Pasaje mostrado:
▬▬▬
Se puede impugnar la vigencia de la monarquía parlamentaria porque nuestra Constitución no tiene cláusulas intangibles, es decir, irreformables. La democracia española, a diferencia de la francesa o alemana, no es militante. Los partidos políticos que crean que hay que cambiar la Constitución y abrir un período constituyente pueden plantearlo en sus programas en unas próximas elecciones, no como un desiderátum sino como un objetivo inmediato. Háganlo y veremos si la virtualidad de esa encuesta prorrepublicana que este lunes se difundió en varios medios se convierte en realidad.

Porque si no lo hacen así –por la vía de abrir un proceso constituyente- en el siglo XXI y en un Estado de Derecho perteneciente a la Unión Europea los acontecimientos derogatorios ya no se producen. Isabel II fue destronada en 1868 por la Revolución Gloriosa y Alfonso XIII en 1931 por los resultados de unas elecciones municipales. No huele, como ha escrito mi buen amigo y admirado colega Ignacio Camacho, a los años 30 del siglo pasado. Aquí lo que se olfatea es un ataque de ansiedad, una sensación de urgencia republicana de aprovechar un trance histórico que se cree derogatorio pero que está muy lejos de serlo.

Y la demostración de que no hay sesgo derogatorio fue el acto de este lunes en la Plaza de la Armería. Estuvieron los que tenían que estar y el Gobierno en pleno. Sea porque primó la responsabilidad disciplinada de unos y de otros, sea porque se calculó – y se calculó bien- que la ciudadanía no absorbería otro comportamiento que no fuera el de la correcta presencia institucional, lo cierto es que la ceremonia marcó la certeza constitucional. Esa certidumbre que necesitaba palparse. ¡Y vaya si se palpó!
▬▬▬
Datos de origen:
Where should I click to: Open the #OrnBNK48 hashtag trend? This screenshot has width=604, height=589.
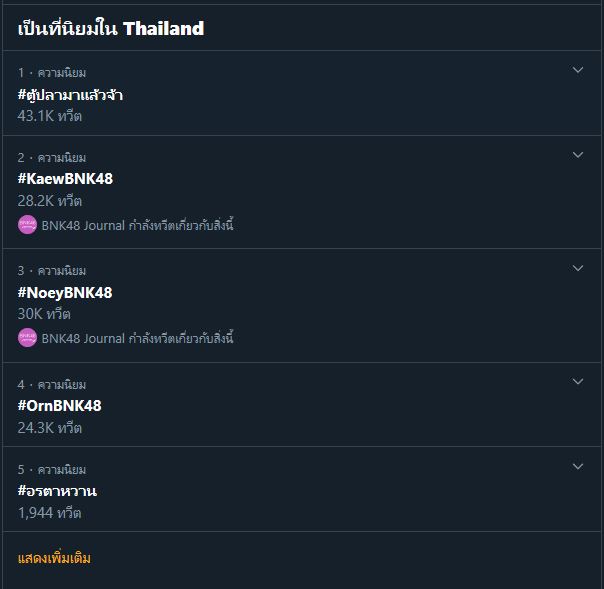tap(59, 406)
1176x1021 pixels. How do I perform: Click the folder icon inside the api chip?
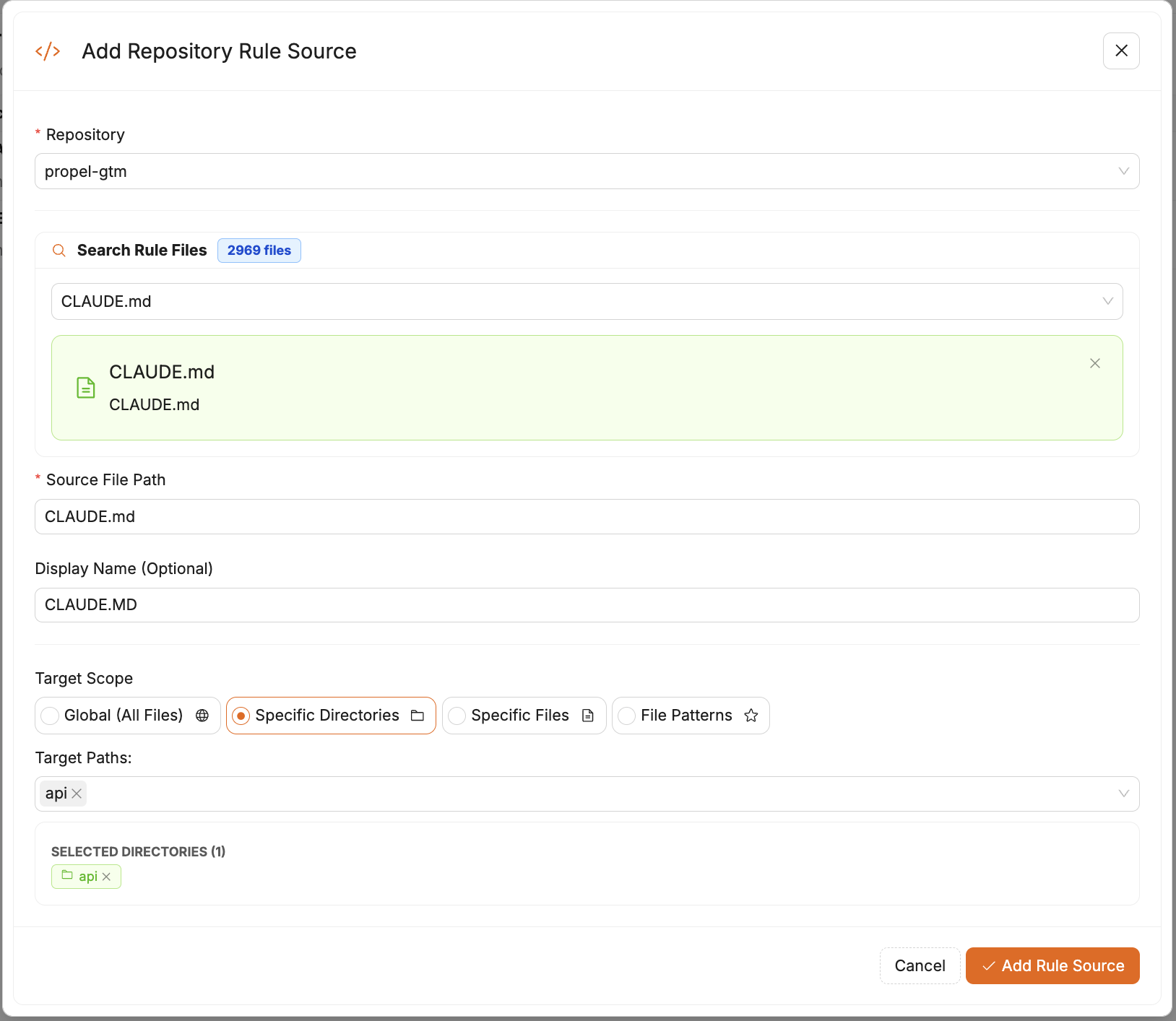point(66,876)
▬▬▬
Descripción de la tarea: Devuelve sin cambios la parte del pasaje sobre la monarquía parlamentaria que comienza con "Porque si no" y sigue hasta "lejos de serlo.". Trabaja solo con el pasaje sobre la monarquía parlamentaria.

Resultado de la tarea:
Porque si no lo hacen así –por la vía de abrir un proceso constituyente- en el siglo XXI y en un Estado de Derecho perteneciente a la Unión Europea los acontecimientos derogatorios ya no se producen. Isabel II fue destronada en 1868 por la Revolución Gloriosa y Alfonso XIII en 1931 por los resultados de unas elecciones municipales. No huele, como ha escrito mi buen amigo y admirado colega Ignacio Camacho, a los años 30 del siglo pasado. Aquí lo que se olfatea es un ataque de ansiedad, una sensación de urgencia republicana de aprovechar un trance histórico que se cree derogatorio pero que está muy lejos de serlo.